Dragonhead is a new (for me) hpbby shop in emmaus, near Allnetown. Steve is the Eastern rep for Minifigs, and has extensive stock in his FLGS. He also has plans for other lines which I am not sur I can discuss now, so I won;t.
Anyway, he has some nice gaming area, and we did a fun game with half the players never having heard of the game before.
Dramatis aeronauticae:
2 Betty Bombers, veteran crew
2 Flights of 3 Zero fighters, veteran, expert, green.
Ambushed by 2 flights of 2 P-38s, veteran and expert.
Check Your 6 is a good game for an outnumbered force with a mission. The mission, from the title, should be obvious.
The game table was a 9' x 5' Ping Pong table, and the playing surface was felt with 3" hexes. This would give a game of around 8-10 turns, depending on how much maneuvering the Betties wanted to do.
I played the Betties, and my job was to fly from the North edge to the South, and get the one with Yamomoto off safely.
One flight of Zeros was flown by a father and two sons, another by an "experienced" (his second game) pilot, with two in his tail.
This is an interesting mechanism in Cy6. Moves are plotted, exactly as in Blue Max or Canvas Eagles. However, green pilots and bombers (me) move first. Then the more experienced pilots, in rank order, move, and they can adjust their moves to the left or right from their plotted move. If your flight is led by an expert pilot, his flight moves with him. Great concept.
The first flight of P-38s started halfway on the table, which promptly attracted the attention of ALL the Zeros, leaving me to pick my dainty lumbering way through the mess.
Everybody was hitting, but no one could do any damage, with the most miraculous saves being rolled.
Lo! What do my eyes see dead ahead? Two fork-tailed devils, bearing down on me! "A little help here? Please?"
So, I spent two turns valiantly fighting off the P-38s. Alone! Skillful pilot that I am, I climebed when it would cost me no speed, and dived when I could pick up speed. Amaxingly enough, this extraordinarily skillful maneuvering kept the P-38s guessing wrong about half the time, allowing the Zeros to catch up. with one turn left for me to get off the table, a P-38 set up 4 hexes off the tail of the triling Betty, sing 26 points of damage. And, for the first time in the game, the pilot did not roll his save. Yup, that was the one with the Big Guy aboard.

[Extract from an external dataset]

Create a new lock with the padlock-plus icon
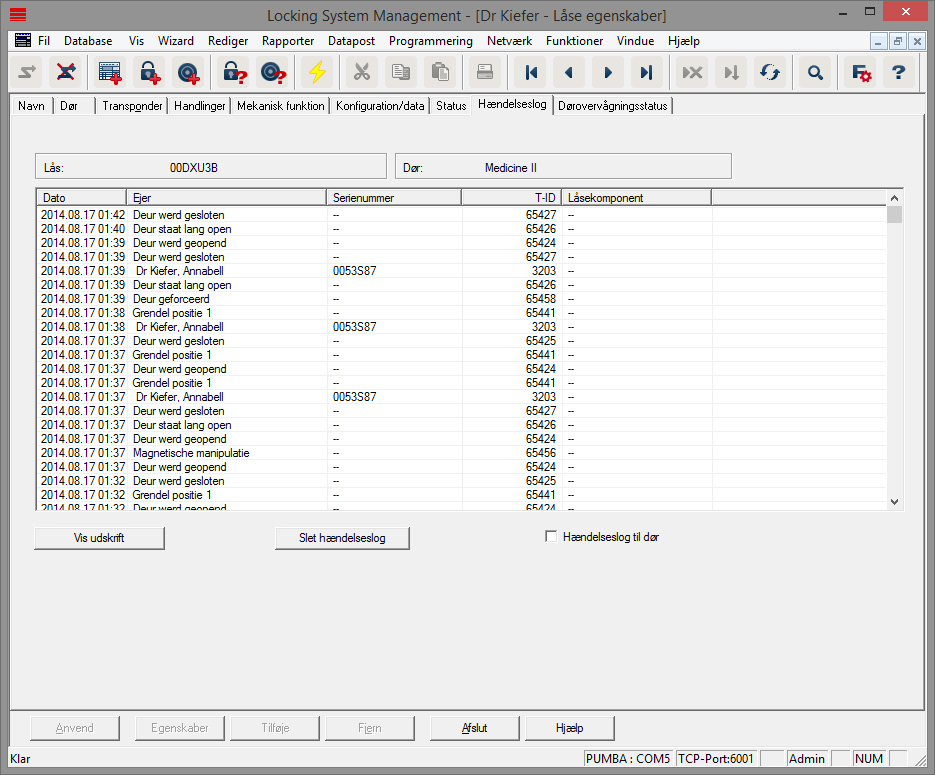The height and width of the screenshot is (775, 935). point(150,72)
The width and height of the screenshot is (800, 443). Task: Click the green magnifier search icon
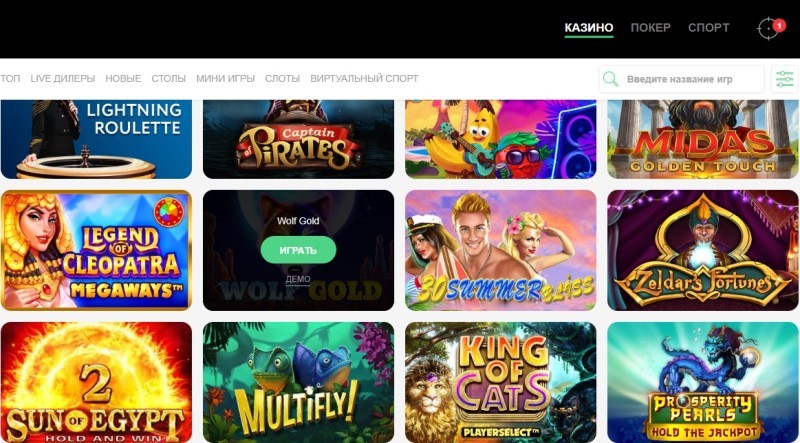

Am exciting game, a fun scenario, and an easy to play yet realistic set of rules. Is there any better way to spend a Sunday afternoon?
Paul kept apologizing for the lack of bloodshed, but no one seemed to mind.
The game is a breeze to teach newbies. At least half had never played it before, and were running it themselves after 4 turns. The 1/144 planes are beautiful, with a huge variety of cheap and realistic looking pre-paints.